The last decade has seen an explosion in high-throughput technologies, making it relatively straightforward to generate biomedical datasets of billions of data points in a short time. Such datasets often require more time to be analyzed than to be generated. Since large-scale datasets will only become larger and more common in the future, it is essential for biomedical researchers today to possess the skills to manipulate and analyze them and for new computational and statistical methodology to be developed to perform these analyses.
This tutorial will survey statistical methods and software to analyze diverse experimental data from a network point of view. We will focus on gene expression data and single gene perturbation screens, describing approaches to make the step from the parts list to the wiring diagram by using phenotypes for network inference and integrating them with complementary data sources. We will discuss scaling these techniques to very large data compendia (e.g. thousands of expression arrays) and statistical methods for mining the resulting inferred biological networks.
Upon completion of this course, participants should be able to:
- Perform detailed analyses of single microarray experiments using R/Bioconductor.
- Construct nested effects and other statistical models from single gene perturbation screens.
- Integrate large biological data collections, including hundreds or thousands of gene expression conditions or other experimental results.
- Perform basic network mining and functional mapping to interpret the resulting biological networks.

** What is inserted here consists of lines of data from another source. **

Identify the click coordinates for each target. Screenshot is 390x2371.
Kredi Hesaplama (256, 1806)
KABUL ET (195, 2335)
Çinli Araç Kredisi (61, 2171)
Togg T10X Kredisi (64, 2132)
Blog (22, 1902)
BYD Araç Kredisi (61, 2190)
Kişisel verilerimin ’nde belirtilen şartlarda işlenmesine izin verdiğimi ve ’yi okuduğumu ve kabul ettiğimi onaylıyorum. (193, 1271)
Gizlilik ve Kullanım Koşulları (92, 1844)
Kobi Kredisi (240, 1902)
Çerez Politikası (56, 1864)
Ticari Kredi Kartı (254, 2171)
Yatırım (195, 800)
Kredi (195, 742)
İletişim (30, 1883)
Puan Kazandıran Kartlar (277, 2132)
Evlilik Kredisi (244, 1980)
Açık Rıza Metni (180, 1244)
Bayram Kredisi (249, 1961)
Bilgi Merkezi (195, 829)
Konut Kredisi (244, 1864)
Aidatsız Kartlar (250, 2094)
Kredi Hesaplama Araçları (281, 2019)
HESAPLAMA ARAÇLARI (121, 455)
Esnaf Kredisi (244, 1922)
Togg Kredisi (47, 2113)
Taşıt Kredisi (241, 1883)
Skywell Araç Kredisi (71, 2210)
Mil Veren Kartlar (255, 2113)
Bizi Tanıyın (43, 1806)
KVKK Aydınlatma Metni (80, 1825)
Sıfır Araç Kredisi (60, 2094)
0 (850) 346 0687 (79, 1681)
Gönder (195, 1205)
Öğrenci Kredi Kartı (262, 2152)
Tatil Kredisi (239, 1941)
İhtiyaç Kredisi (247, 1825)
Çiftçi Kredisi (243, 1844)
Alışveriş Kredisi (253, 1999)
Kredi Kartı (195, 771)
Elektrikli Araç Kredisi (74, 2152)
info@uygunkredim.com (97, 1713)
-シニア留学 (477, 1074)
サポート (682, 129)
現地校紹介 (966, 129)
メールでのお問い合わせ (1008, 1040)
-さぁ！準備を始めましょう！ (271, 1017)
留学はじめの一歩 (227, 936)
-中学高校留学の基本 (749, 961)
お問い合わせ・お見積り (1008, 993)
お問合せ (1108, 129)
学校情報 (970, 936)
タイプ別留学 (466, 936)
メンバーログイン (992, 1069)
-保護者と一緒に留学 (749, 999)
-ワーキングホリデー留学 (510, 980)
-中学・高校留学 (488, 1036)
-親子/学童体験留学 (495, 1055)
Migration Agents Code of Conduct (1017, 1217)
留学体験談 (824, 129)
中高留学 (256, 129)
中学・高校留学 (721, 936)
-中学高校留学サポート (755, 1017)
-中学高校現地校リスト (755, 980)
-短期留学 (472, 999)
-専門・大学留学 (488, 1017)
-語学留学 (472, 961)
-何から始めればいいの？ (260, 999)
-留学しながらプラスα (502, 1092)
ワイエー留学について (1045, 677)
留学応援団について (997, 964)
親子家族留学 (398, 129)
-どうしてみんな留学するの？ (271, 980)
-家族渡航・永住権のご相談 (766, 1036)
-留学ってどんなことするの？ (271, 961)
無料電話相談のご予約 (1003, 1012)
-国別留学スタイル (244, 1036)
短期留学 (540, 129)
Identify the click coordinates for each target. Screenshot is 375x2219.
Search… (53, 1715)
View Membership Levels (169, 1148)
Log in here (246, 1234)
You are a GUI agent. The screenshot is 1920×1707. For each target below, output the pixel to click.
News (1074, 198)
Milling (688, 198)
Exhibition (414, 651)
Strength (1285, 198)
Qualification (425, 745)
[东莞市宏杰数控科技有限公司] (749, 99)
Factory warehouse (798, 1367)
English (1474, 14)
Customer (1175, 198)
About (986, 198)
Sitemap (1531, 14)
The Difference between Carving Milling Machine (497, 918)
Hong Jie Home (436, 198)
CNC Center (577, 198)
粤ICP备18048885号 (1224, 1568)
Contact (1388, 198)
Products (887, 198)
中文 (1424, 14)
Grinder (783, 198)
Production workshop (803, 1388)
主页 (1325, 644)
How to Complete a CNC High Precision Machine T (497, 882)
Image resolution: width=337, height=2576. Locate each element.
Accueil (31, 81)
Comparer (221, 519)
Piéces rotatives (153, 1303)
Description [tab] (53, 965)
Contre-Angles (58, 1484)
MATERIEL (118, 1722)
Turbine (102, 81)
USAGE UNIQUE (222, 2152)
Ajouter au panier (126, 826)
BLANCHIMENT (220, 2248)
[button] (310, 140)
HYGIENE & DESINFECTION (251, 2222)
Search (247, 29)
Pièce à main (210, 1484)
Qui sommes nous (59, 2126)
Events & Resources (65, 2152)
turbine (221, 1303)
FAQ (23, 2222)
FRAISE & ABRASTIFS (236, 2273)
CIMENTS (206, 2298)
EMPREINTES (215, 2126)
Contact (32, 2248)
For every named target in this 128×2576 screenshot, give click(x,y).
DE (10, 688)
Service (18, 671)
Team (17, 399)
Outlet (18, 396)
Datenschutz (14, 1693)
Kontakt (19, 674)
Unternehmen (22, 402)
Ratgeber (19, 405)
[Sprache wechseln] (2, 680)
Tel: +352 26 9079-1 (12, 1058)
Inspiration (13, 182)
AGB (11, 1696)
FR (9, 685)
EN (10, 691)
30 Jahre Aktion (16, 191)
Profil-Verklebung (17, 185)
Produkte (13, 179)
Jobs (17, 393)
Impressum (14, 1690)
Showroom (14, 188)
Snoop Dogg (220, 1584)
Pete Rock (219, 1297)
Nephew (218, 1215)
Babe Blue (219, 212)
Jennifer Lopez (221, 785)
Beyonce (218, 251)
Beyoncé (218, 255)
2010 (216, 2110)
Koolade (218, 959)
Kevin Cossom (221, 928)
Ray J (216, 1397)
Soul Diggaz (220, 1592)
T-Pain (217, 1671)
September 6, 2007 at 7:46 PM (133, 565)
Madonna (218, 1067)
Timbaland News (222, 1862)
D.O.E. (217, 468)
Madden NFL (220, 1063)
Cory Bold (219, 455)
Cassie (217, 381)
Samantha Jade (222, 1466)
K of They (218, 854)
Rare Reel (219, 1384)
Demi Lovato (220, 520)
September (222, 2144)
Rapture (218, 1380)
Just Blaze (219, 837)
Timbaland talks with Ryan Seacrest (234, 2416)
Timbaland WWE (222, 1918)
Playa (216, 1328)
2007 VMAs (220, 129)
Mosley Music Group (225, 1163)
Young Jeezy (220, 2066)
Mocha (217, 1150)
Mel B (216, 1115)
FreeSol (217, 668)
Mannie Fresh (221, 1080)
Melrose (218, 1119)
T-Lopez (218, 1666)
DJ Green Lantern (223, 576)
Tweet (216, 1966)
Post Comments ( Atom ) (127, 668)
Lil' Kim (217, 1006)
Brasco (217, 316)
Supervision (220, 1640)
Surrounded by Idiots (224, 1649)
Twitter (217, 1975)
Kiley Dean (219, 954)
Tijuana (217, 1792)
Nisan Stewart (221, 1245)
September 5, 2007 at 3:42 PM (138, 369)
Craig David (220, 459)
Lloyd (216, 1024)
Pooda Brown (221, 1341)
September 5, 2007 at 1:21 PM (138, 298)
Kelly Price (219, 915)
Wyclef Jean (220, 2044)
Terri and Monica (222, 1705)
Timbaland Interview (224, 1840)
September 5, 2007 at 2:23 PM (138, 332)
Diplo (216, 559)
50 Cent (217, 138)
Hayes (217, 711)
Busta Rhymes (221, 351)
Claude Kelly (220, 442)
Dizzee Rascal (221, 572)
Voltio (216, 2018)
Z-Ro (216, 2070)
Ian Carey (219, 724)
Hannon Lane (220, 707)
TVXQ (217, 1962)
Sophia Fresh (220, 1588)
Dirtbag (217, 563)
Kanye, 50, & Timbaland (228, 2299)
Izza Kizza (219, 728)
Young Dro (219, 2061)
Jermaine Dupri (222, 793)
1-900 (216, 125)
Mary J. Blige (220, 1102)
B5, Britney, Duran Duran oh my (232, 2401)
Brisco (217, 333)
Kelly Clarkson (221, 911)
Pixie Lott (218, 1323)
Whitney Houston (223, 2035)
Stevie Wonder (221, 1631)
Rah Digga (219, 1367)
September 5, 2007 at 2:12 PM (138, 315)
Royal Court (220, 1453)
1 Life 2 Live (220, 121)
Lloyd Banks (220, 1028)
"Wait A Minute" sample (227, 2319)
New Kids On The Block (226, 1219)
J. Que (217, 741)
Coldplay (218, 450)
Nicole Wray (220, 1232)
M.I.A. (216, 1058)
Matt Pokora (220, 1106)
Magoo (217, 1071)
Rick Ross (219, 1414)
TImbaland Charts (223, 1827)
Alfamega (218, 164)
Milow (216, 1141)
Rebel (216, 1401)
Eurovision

Content and instructional methods
Participants will be made familiar with statistical challenges appearing in expression data analysis, gene perturbation screens, large scale data integration, and biological network mining. Algorithms will be introduced and discussed shortly and we will give pointers to available implementations and software. The course will aim for breadth rather than depth, providing links to additional information where possible, and will focus on concepts that can be applied in the participants' own biomedical or statistical research.
The following is a list of topics covered in the course. Topics will include a mix of theory, examples, data analysis, and brief computing demonstrations.
- Introduction to gene expression microarrays;
- Introduction to expression data analysis in R/Bioconductor;
- Gene perturbation screens;
- Nested effects models;
- Introduction to experimental and functional data types/sources;
- Biological network models;
- Biological network and data integration;
- Functional mapping and large scale network mining.
Curtis Huttenhower is an Assistant Professor in the Biostatistics Department at the Harvard School of Public Health in Boston, MA. Dr. Huttenhower's methodological research focuses on large-scale data mining and network models, with biological applications in microbial population and metagenome characterization. Dr. Huttenhower's collaborations include experimentalists from the Human Microbiome Project, Nurse's Health Study, and Health Professionals Followup Study, providing a diversity of practical large-scale genomic data.
Florian Markowetz is a Group Leader at the Cancer Research UK Cambridge Research Institute in Cambridge, UK. Dr. Markowetz has extensive experience in analyzing gene perturbation screens and developing novel methodology to address the unique features of gene perturbation data. Dr. Markowetz works in several close collaborations to analyze gene perturbation screens, which have given him a wide overview of which challenges arise in real-world studies and how to address them computationally.